In Sudan, religious minorities have been under increased oppression. Christians and churches are experiencing harassment and unjust arrests. UN independent expert, Aristide Nononsi, has expressed concerns about the discriminatory attacks. Nononsi further assures human right activists that they will be able to conduct their work in a safe environment. He feels very strongly about the need to protect religious freedom.
2017-05-22 Sudan (The Citizen) – The United Nations independent expert on the situation of human rights in the Sudan, Aristide Nononsi, has expressed concern over detentions of civil society activists and the continued the crackdown on the press and religious minorities.
Following the end of his 10-day visit to Sudan on Sunday in an effort to continue engaging the Sudanese authorities and to discuss the implementation of his recommendations, Nononsi issued a press statement, saying: “I am aware of incidents that appear to be harassment and arrests targeting representatives of civil society organisations.
“I’d like to urge the Sudanese authorities to release Dr Mudawi Ibrahim and Hafez Idris, whom I believe have been held solely for legitimate actions to protect and promote human rights in Sudan.”
Ibrahim, university professor and Chair of the non-governmental organisation Sudan Social Development Organisation (SUDO), was arrested on December 7, 2016, by the National Intelligence and Security Services (NISS), the Sudan Tribune reported.

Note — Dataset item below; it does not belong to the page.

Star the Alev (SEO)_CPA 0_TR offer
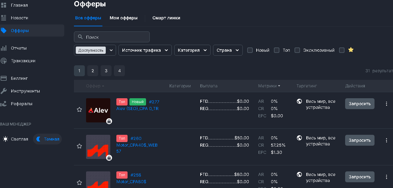 79,109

Nononsi pointed out that the suspension of Al-Jareeda newspaper in December 2016 by the NISS contradicted the interim national constitution and the International Covenant on Civil and Political Rights ratified by Sudan, saying “I raised this issue with the Sudanese authorities.”

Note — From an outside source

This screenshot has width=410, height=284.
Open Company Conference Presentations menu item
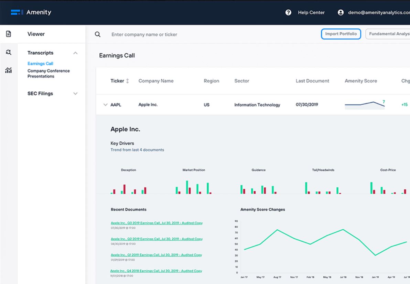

The UN expert added that he urged the authorities to make the necessary amendments to the Voluntary and Human Work Organisation Act of 2006 to bring it into line with the constitution and international human rights standards.

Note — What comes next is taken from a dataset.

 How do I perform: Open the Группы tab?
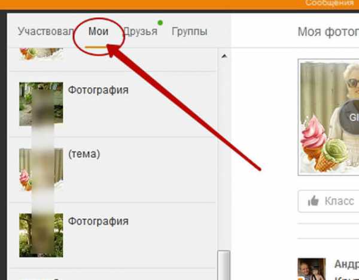(x=190, y=32)
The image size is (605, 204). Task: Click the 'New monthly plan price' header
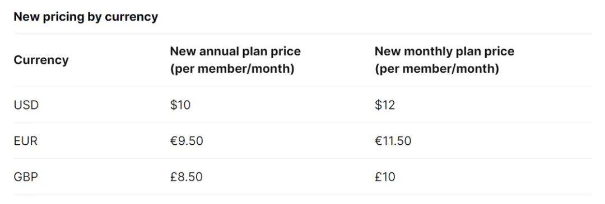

Nononsi further repealed all provisions of this law that adversely affect the work of civil society organisations, calling for civil society activists to be allowed to conduct their work in an open, safe and sound environment.
The need to ensure the protection of freedom of religion was emphasised by the UN expert.
“I refer here to the destruction of churches and places of worship by the NISS, which was also used to intimidate, detain and arrest Christian religious leaders.”
He pointed out that he discussed this issue with government officials, describing it as “legitimate concerns” that the Sudanese government should address, given the importance of freedom of religion in any democratic society.